Was wir wollen, sind unkontrollierte und unkontrollierbare Räume, die — soweit möglich — fernab eines kommerzialisierten und normierten Rahmens bestehen und sich entwickeln können. Räume, in denen wir versuchen, dem Begriff Freiheit eine neue Bedeutung zu verleihen. Die Tatsache, dass wir einen Grossteil unseres Lebens in unseren Wohnungen bzw. unseren Häusern verbringen, veranschaulicht die immense Bedeutung dieser Räumlichkeiten. So wünschen, suchen und nehmen wir uns Orte, an denen wir gemeinsam leben können; die als soziale Treffpunkte dienen; die Möglichkeiten zum Austausch von Ideen, Träumen, Freuden, Sorgen und zur Vernetzung schaffen. Und die uns als Rückzugsorte zur Verfügung stehen, an denen wir voneinander aufgefangen werden, wenn es die Situation erfordert.
Die InitiatorInnen dieser Besetzung sind keine Einheit, keine gleichgeschaltete Gruppe, deren Differenzen vernichtet wurden, sondern ein offenes und undefinierbares „Wir“, das versucht, sich gemeinsam zu organisieren und gemeinsam Verantwortung für sich selbst zu übernehmen — sei es im Haus oder in den Projekten, die in den neuen Räumen entstehen können. Auch Wohnhäuser können problemlos mit einem öffentlichen Gemeinschaftsraum, einer Kneipe, Werkstätten, Ateliers, einem Sportraum, einem Konzertkeller und/oder einem Bandraum ausgestattet werden, ein Garten böte zudem Platz für eigenes Gemüse. Die Grenzen der Kreativität und der Selbstbestimmung sind lediglich materieller Natur.
Im Gedanken der Offenheit gegenüber den Interessen und Bedürfnissen der AnwohnerInnen und anderen BewohnerInnen dieser Stadt ist es uns ein Anliegen, uns nicht zu isolieren, kein weiteres Ghetto einer Pseudo-Alternativkultur zu errichten. Wir verstehen unsere Intervention als Aufgabe und Chance zugleich, dem fortschreitenden Prozess der Entsolidarisierung, Vereinzelung und kulturellen Verarmung etwas entgegenzusetzen. Nicht nur für einige wenige, sondern für alle, die heute nach emanzipatorischen Alternativen suchen.

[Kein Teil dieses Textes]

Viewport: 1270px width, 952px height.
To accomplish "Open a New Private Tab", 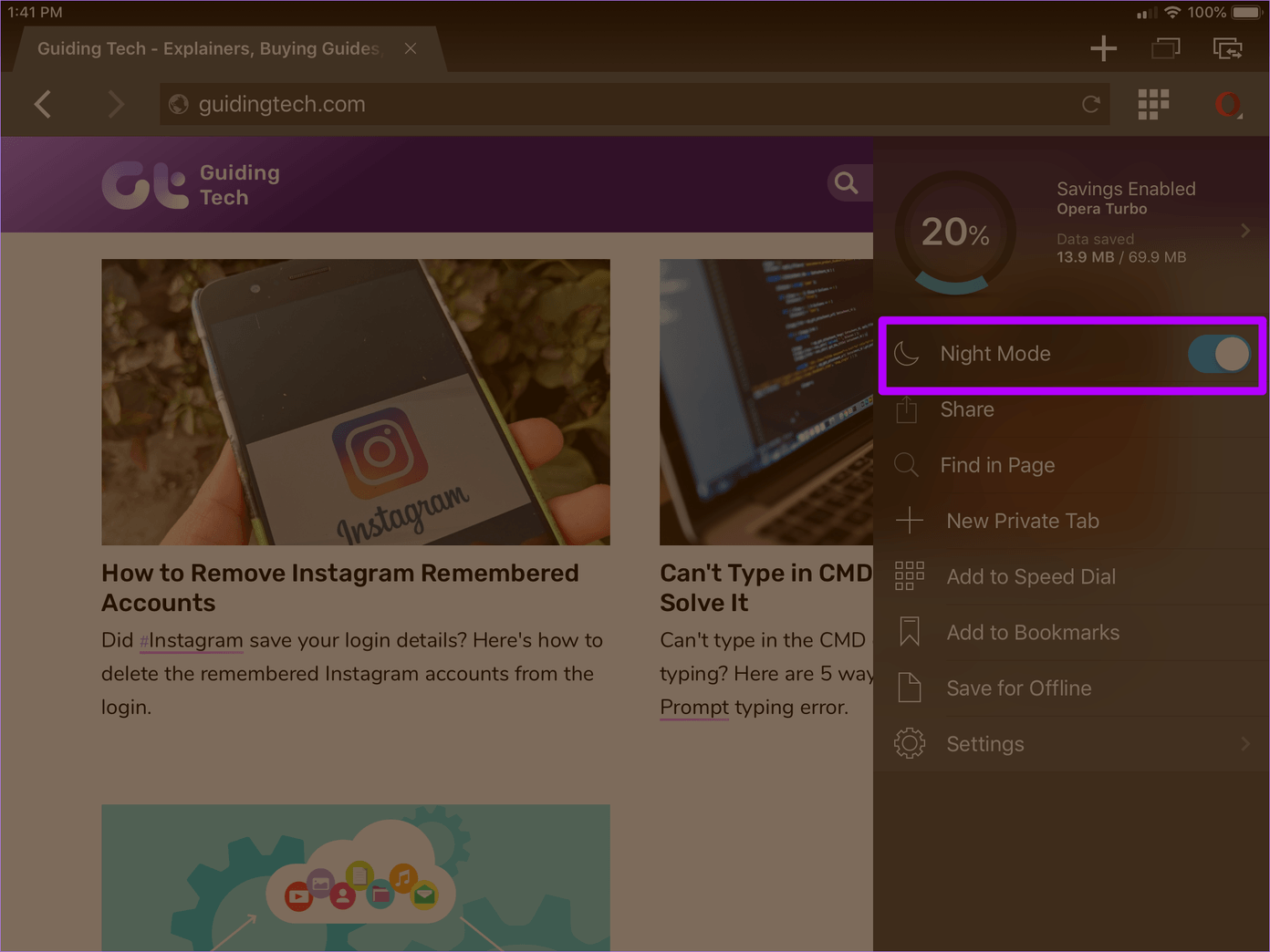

Wir sind hier, wir lassen uns nicht verdrängen und wir wollen damit alle einladen, es uns gleich zu tun. Und wir öffnen die Türen, um die Räume dahinter mit Leben zu füllen, Raum zu schenken. In einem solchen Klima der Vielfalt sollen verschiedene Bedürfnisse ihren Platz finden und sich entfalten können, um schliesslich zu einem Ort der Bereicherung zu werden.